=== Set of tasks ===
• A. List the mechanical devices that the text on activities of daily living gives as examples of aids for ADLs.
• B. Proceed with the text on activities of daily living, picking up after its last line.

=== Extracted text ===
-=-=-=-=-

Activities of daily living

Activities of daily living (ADLs or ADL) is a term used in healthcare to refer to people's daily self-care activities. Health professionals often use a person's ability or inability to perform ADLs as a measurement of their functional status. The concept of ADLs was originally proposed in the 1950s by Sidney Katz and his team at the Benjamin Rose Hospital in Cleveland, Ohio. The concept of ADLs has been added to and refined by a variety of researchers since that time.[1] For example, many indexes that assess ADLs now include some measure of mobility.[2] Additionally, to be more inclusive of the range of activities that support independent living, in 1969, Lawton and Brody developed the instrumental activities of daily living (IADLs).[3] ADLs are often used in the care of people with disabilities, people with injuries, and elderly people.[4] Younger children often require help from adults to perform ADLs, as they have not yet developed the skills necessary to perform them independently.

Common ADLs include feeding oneself, bathing, dressing, grooming, work, homemaking, cleaning oneself after urinating and defecating, and leisure.[5] A number of national surveys have collected data on the ADL status of the U.S. population.[6] While basic definitions of ADLs have been suggested, what specifically constitutes a particular ADL for each individual may vary. Some factors that influence peoples' perception of their function level include culture and education.[7]

ADLs are categorized into basic, self-care tasks acquired starting from infancy, and instrumental, tasks learned throughout adolescence.[8] A person who cannot perform essential ADLs may have poorer quality of life or be unsafe in their current living conditions; therefore, they may require the help of other individuals and/or mechanical devices.[9] Examples of mechanical devices to aid in ADLs include electric lifting seats, bathtub transfer benches, and ramps to replace stairs.

Basic

Basic ADLs consist of self-care tasks that include:[10]

  • Bathing and showering
  • Personal hygiene and grooming (including brushing/combing/styling hair)
  • Dressing
  • Toilet hygiene (getting to the toilet, cleaning oneself, and getting back up)

-=-=-=-=-

[Stored records]
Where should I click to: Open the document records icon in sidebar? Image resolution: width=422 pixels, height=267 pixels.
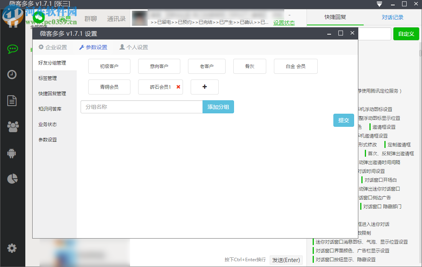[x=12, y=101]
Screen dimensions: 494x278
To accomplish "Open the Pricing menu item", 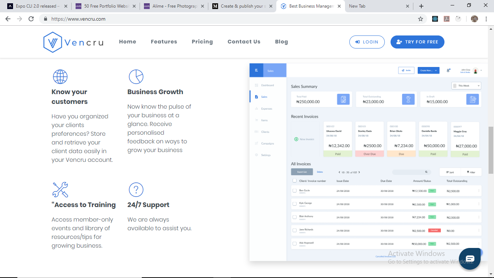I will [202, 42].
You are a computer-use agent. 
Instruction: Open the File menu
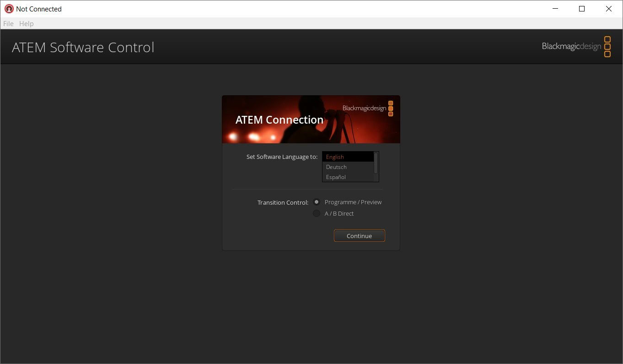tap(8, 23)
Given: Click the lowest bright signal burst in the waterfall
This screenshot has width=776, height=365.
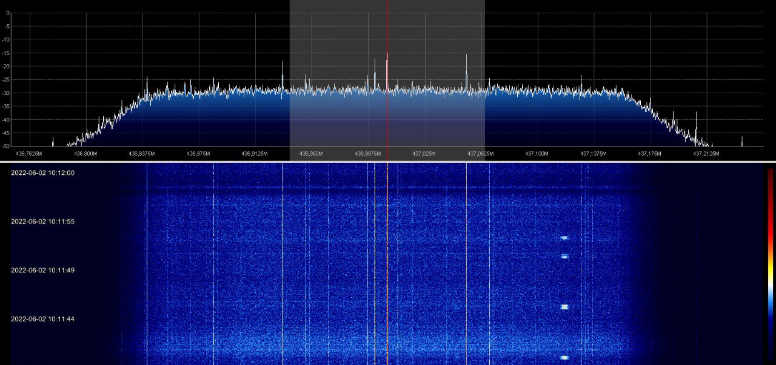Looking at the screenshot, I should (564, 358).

-=-=-=-=-

=== Answers to the exercises ===
• A. Electric lifting seats, bathtub transfer benches, and ramps to replace stairs.

• B.
  • Functional mobility, often referred to as "transferring", as measured by the ability to walk, get in and out of bed, and get into and out of a chair; the broader definition (moving from one place to another while performing activities) is useful for people with different physical abilities who are still able to get around independently
  • Self-feeding (not including cooking or chewing and swallowing), as opposed to assisted feeding

The functional independence measure (FIM) is a tool developed in 1983 that uses a 0-7 scale to rank different ADLs based on the level of assistance they require. A 7 on the scale means the patient is independent, whereas a 0 on the scale means the patient cannot complete the activity without assistance.[11] The specific breakdown of the scale is shown below:

7 - Independent

6 - Modified Independent

5 - Supervision/Set-up

4 - Minimal Assist

3 - Moderate Assist

2 - Maximal Assist

1 - Total Assist

0 - Activity Does Not Occur

Although not in wide general use, a mnemonic that some find useful for identifying different ADLs is DEATH: dressing/bathing, eating, ambulating (walking), toileting, hygiene.[12]

Instrumental

Instrumental activities of daily living (IADLs) are not necessary for fundamental functioning, but they let an individual live independently in a community:[13][14]

  • Cleaning and maintaining the house
  • Managing money
  • Moving within the community
  • Preparing meals
  • Shopping for groceries and necessities
  • Taking prescribed medications
  • Using the telephone or other form of communication

Occupational therapists often evaluate IADLs when completing patient assessments. The American Occupational Therapy Association identifies 12 types of IADLs that may be performed as a co-occupation with others:[15]

  • Care of others (including selecting and supervising caregivers)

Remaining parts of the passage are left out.